Jeudi matin dans le RER : un mec déguisé en Sailor Moon et sa copine portant un trident géant prennent la route de Japan Expo. Jeudi soir dans la salle 11 de l’UGC des Halles, 250 adultes prennent place devant « Vice Versa », le dernier Pixar.

« Infantilisation », vous dites ? Bon, pour le 1er point, j’en sais rien. Je n’ai jamais mis les pieds à la Japan Expo mais les groupes que je croise chaque première semaine de juillet dans le RER B me donnent de plus en plus envie de percer le mystère.
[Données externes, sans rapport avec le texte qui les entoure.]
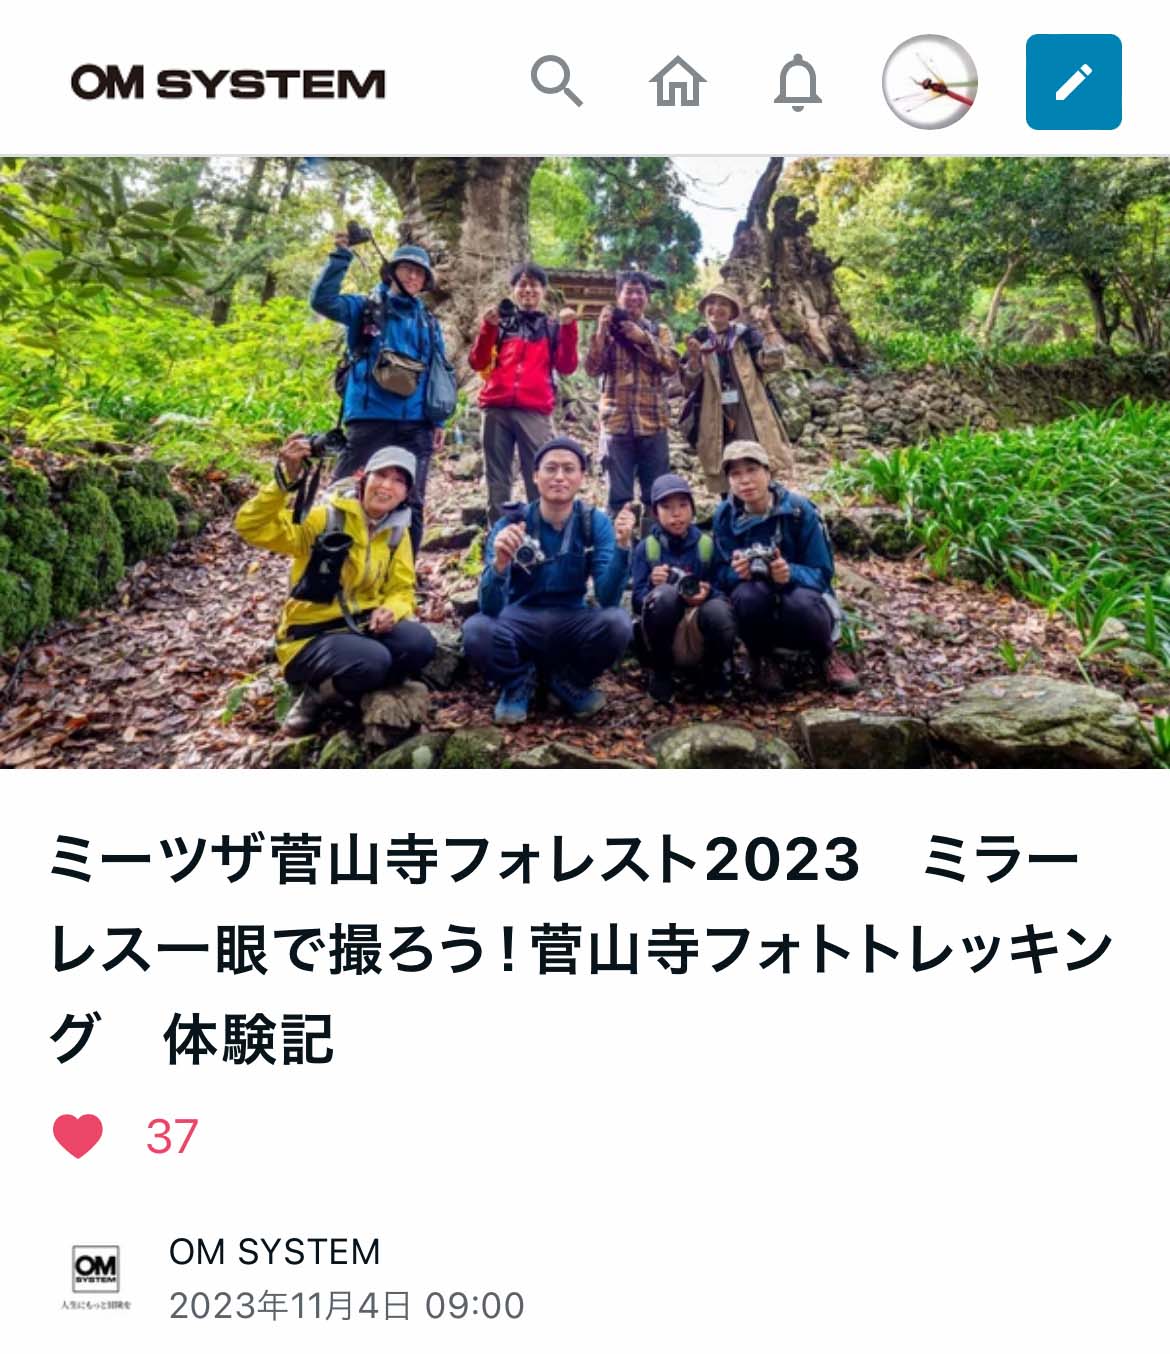Open the search magnifier icon
Screen dimensions: 1170x1354
click(556, 81)
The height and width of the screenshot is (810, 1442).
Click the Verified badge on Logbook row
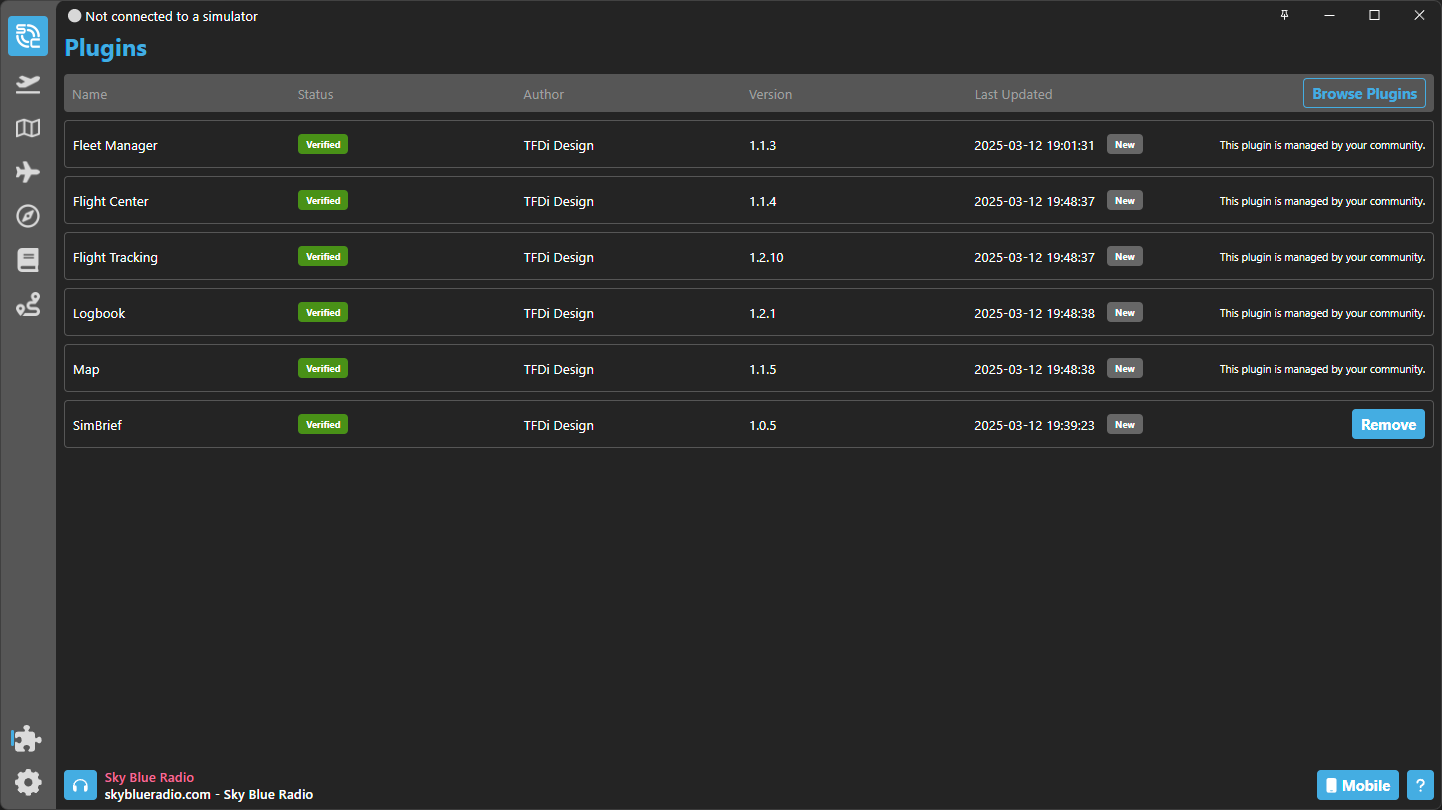coord(323,312)
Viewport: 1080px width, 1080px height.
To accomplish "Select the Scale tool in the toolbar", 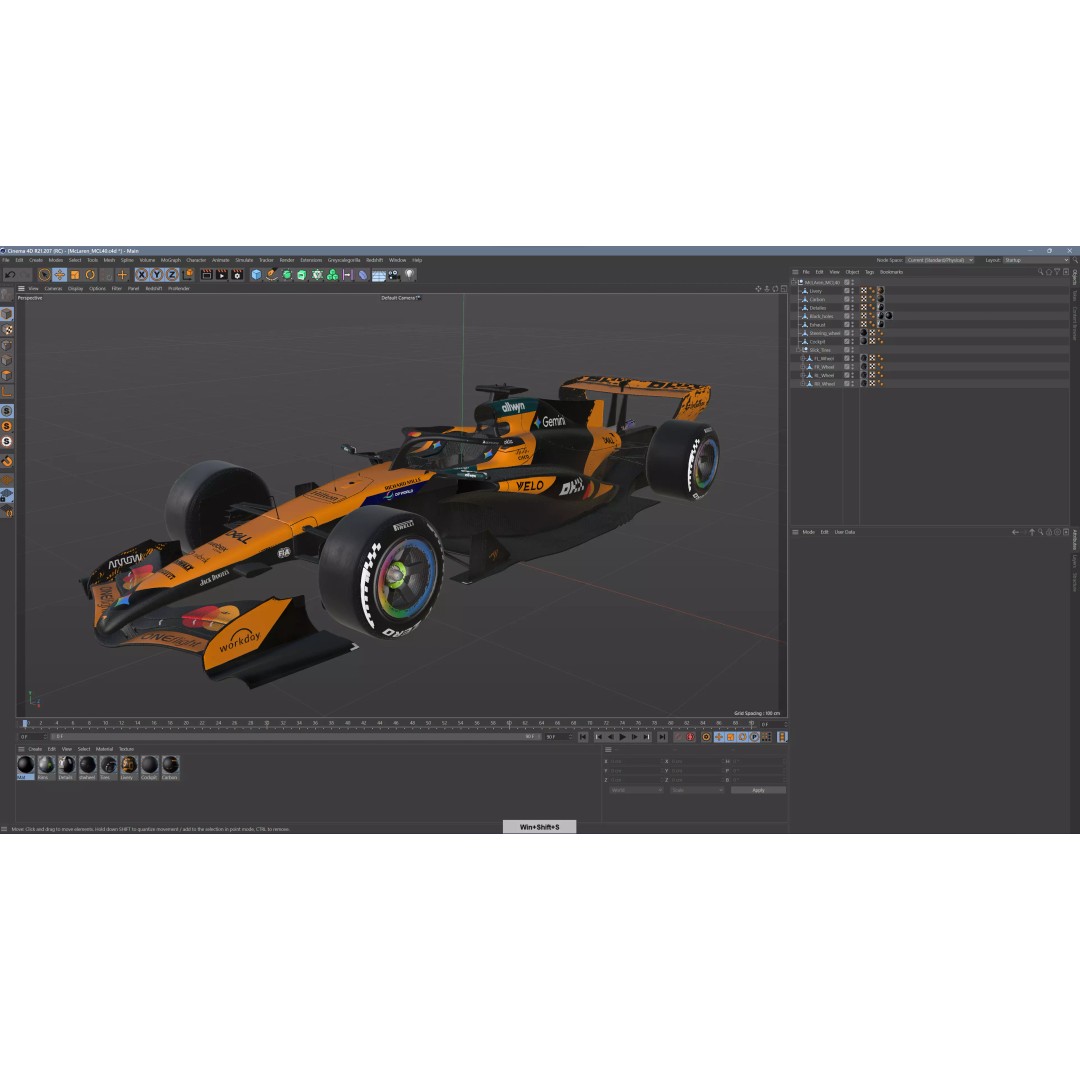I will pyautogui.click(x=74, y=275).

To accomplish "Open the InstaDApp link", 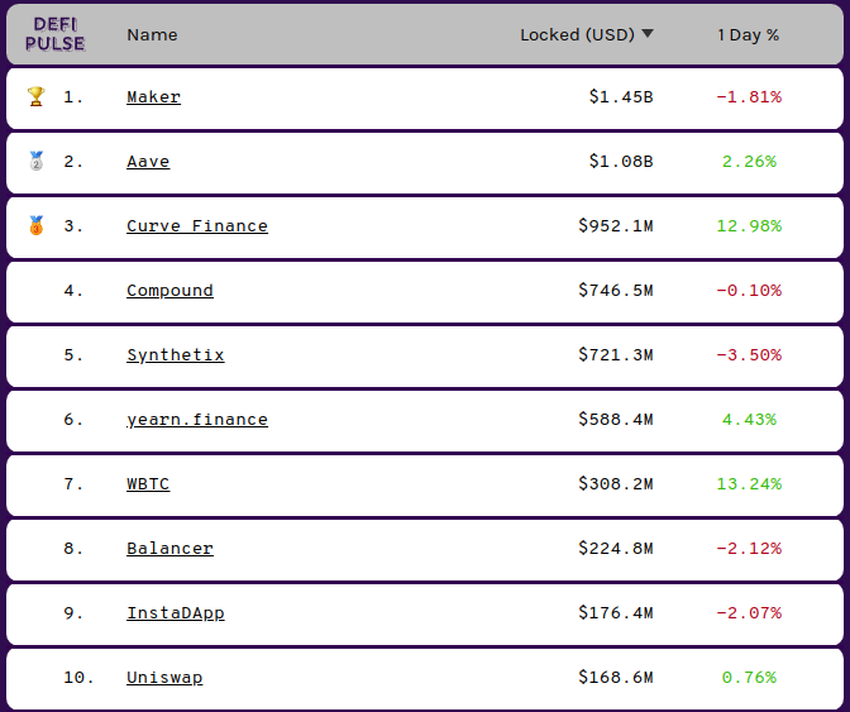I will point(175,613).

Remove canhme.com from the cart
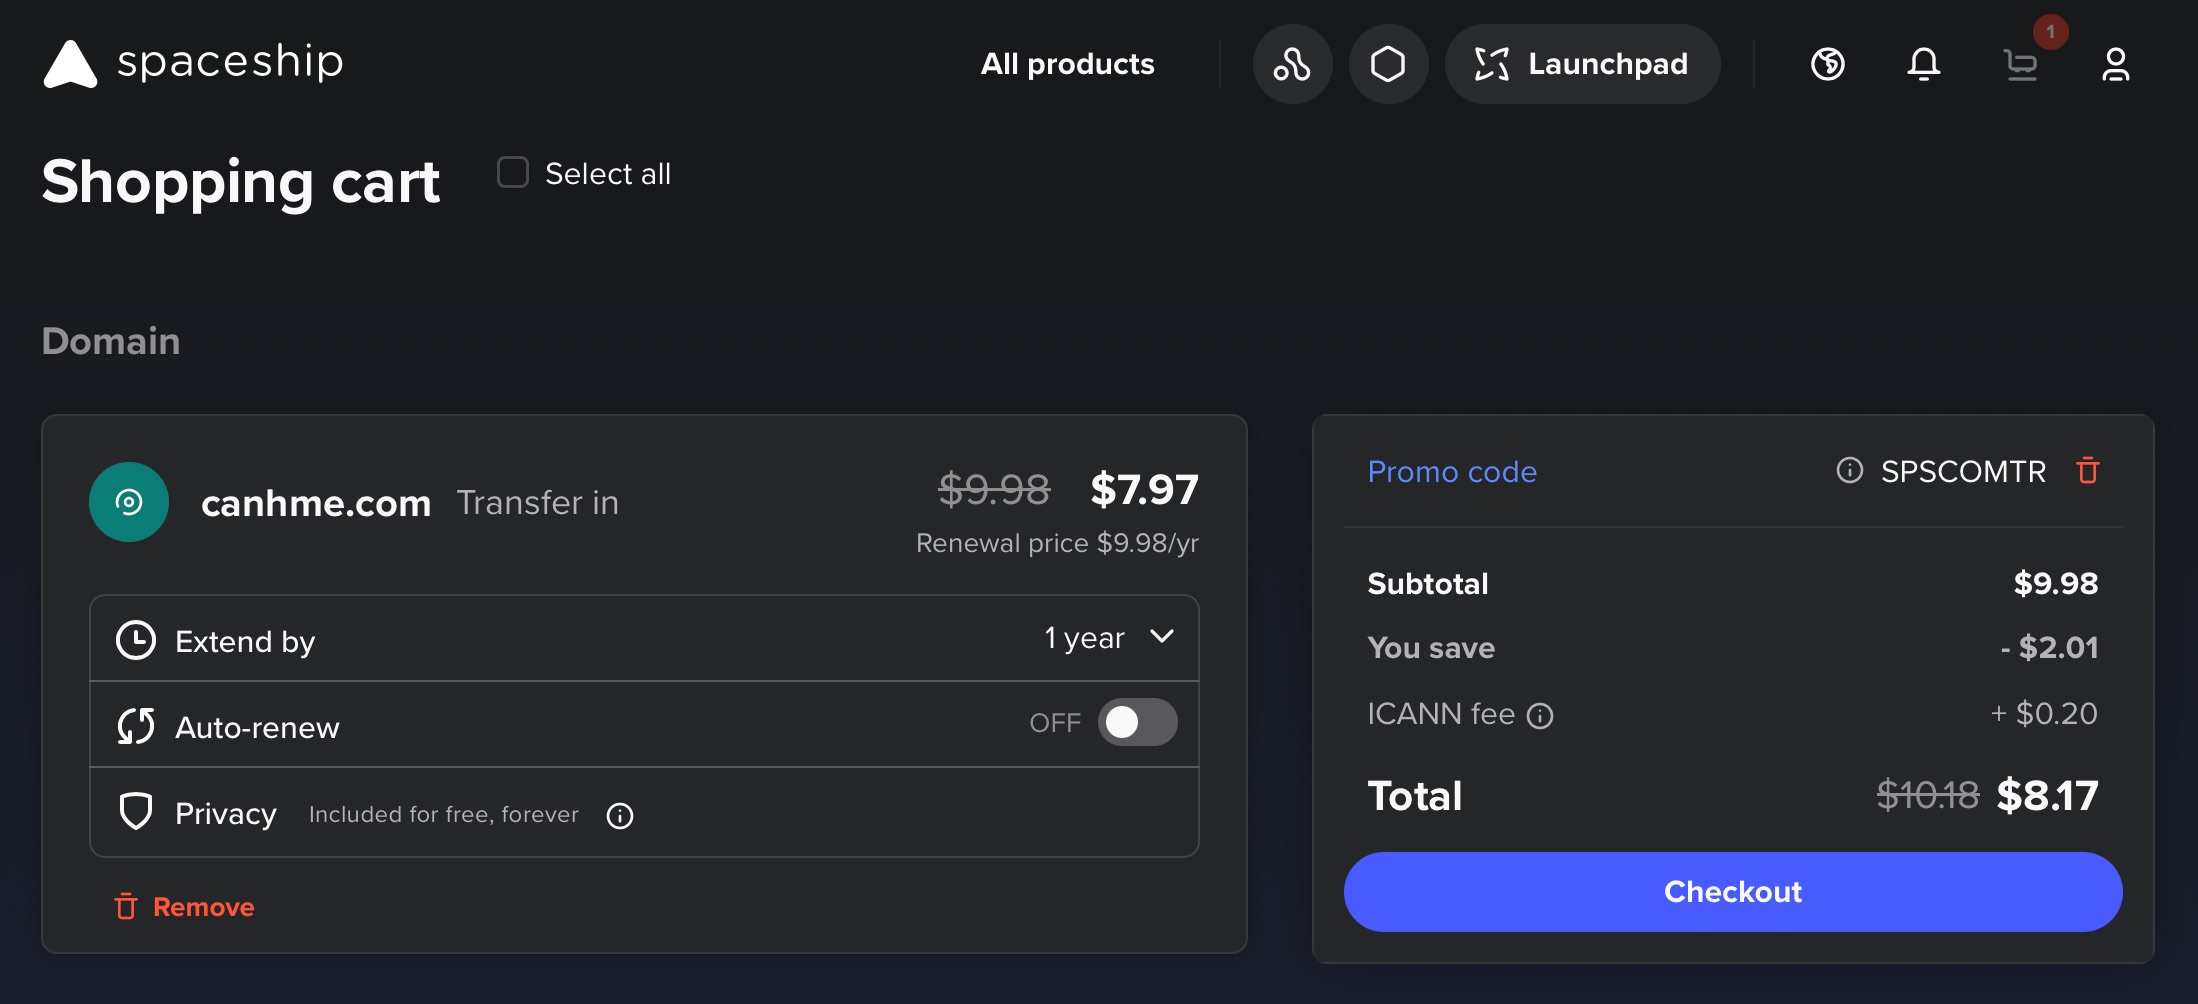(x=185, y=907)
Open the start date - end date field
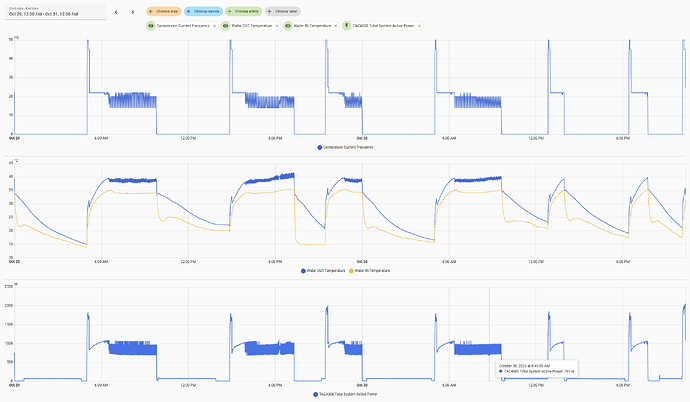This screenshot has height=402, width=690. 52,12
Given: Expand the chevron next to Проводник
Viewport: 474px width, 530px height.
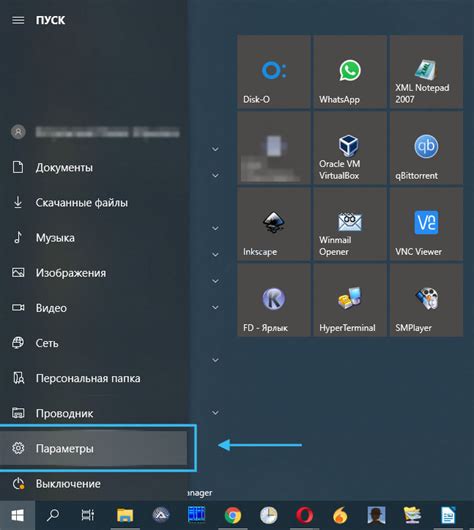Looking at the screenshot, I should (215, 413).
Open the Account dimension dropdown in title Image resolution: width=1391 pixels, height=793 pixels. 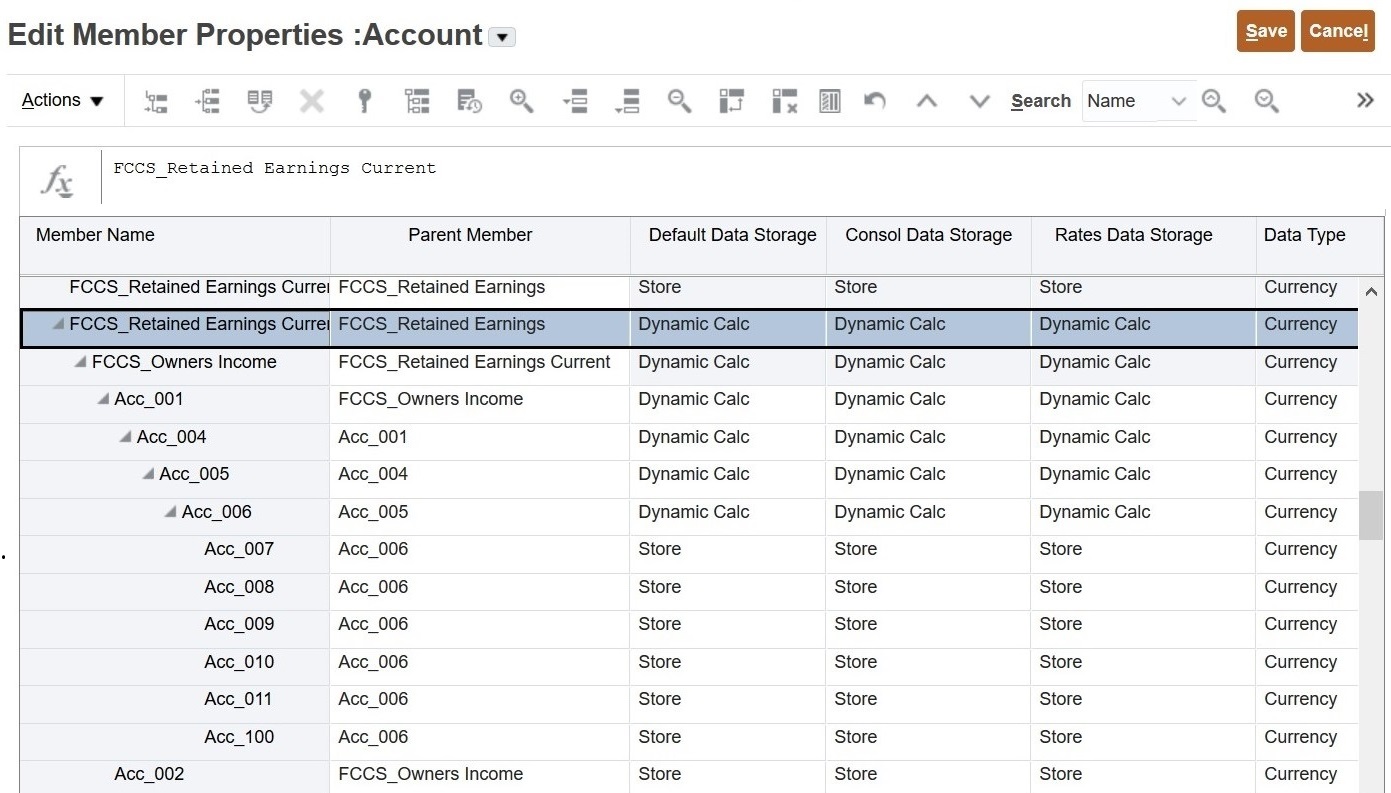tap(502, 37)
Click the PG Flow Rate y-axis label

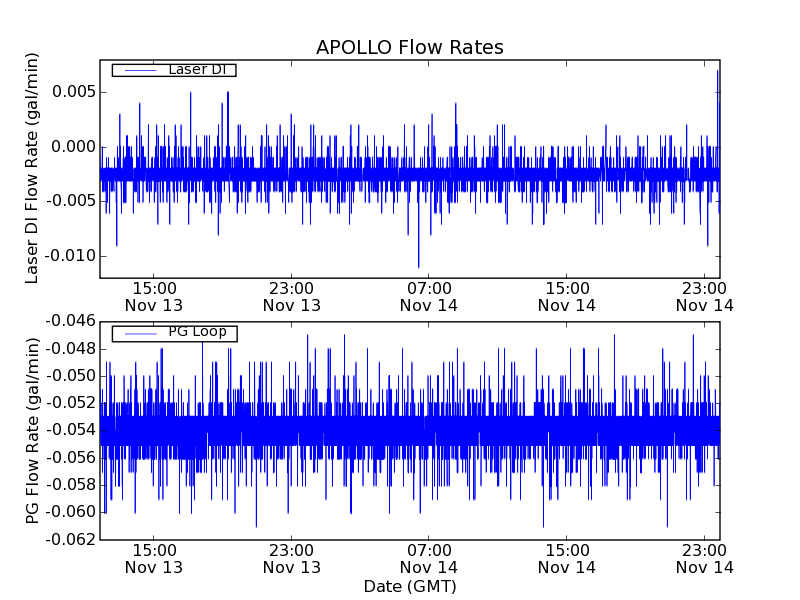32,430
Pour le second point, j’ai envie de vous dire : si les enfants perçoivent tout ce que j’ai ressenti dans ce film, ils sont beaucoup plus malins qu’on ne le pense.
Aller voir des dessins animés au cinéma, ça me connait. Je ne loupe aucun Disney (à ce sujet, voir Comment aller au ciné seul permet de choisir les films qu’on veut). Et quand j’en parle, je vois bien les réactions teintée de Euhh.. Attends t’es en train de me dire que tu vas au ciné seule POUR VOIR DES DESSINS ANIMES ? Théo, Maya, chéris, éloignez vous de la dame… C’est un peu comme si je me balladais seule dans un parc d’attraction dédié à Hello Kitty.

 

Et pourtant, nous n’y sommes pas du tout. C’est un peu comme dire que la peinture c’est pour les enfants, et que pour les adultes il y a la photo. Allez dire ça à Picasso, il va être ravi d’être inscrit au programme de CE1.

 

De la même manière que Pablo nous mettait un oeil à la place du nez, quand je vais voir un dessin animé, je me sens projetée dans la folie et l’imagination des réalisateurs. On retrouve non seulement toute la base du cinéma : le cadrage, la mise en scène, les couleurs, la musique… Mais on rajoute en plus une couche d’imagination. Quand, dans Vive Versa, ces trois-là :

 

viceversa

 

se retrouvent avec cette tête-là

 

abstract

parce qu’ils sont passés dans « le monde des idées abstraites », je pense qu’il y a de quoi alimenter le cortex d’un adulte.

 

Pour ce Pixar en particulier, j’ai été bluffée par le délire et la folie des concepteurs. Ils arrivent à illustrer le cerveau humain avec plein d’idées géniales : les souvenirs qui tombent dans un puits sans fond quand on les oublie, l’ami imaginaire qui ère dans les couloirs de la mémoire… On embarque complètement. Il y a un vrai niveau de lecture pour les adultes. Au niveau des blagues déjà, mais pas seulement. La héroine est une pré-ado, qui après un déménagement, découvre le sentiment de nostalgie et de colère. La description qui en est faite est extrêmement juste. Même le dénouement, on en retient quelque chose, ça va bien plus loin que « les gentils ont gagné » (d’ailleurs il n’y a même pas de méchant dans ce film, c’est dire si ils ont réussi à créer autre chose qu’un conte de princesse).

 

Alors oui, c’est un peu aseptisé. Pas de sang, pas de cul. A l’ère mondiale de Games of Throne, ça semble un peu faible comme promesse de divertissement. Et pourtant, j’ai ri, j’ai été émue, j’ai été surprise. C’est ça qui compte, non ? C’est bien ça qu’on recherche dans le cinéma, être touché ?

 

Je n’aurais qu’un conseil : regardez Games of Throne, (non il faut avouer, c’est génial) mais de temps en temps, laissez-vous un peu aller à la poésie, et allez voir des dessins animés. Si vous avez arrêté il y a 20 ans, Vice Versa est une excellente occasion de s’y remettre.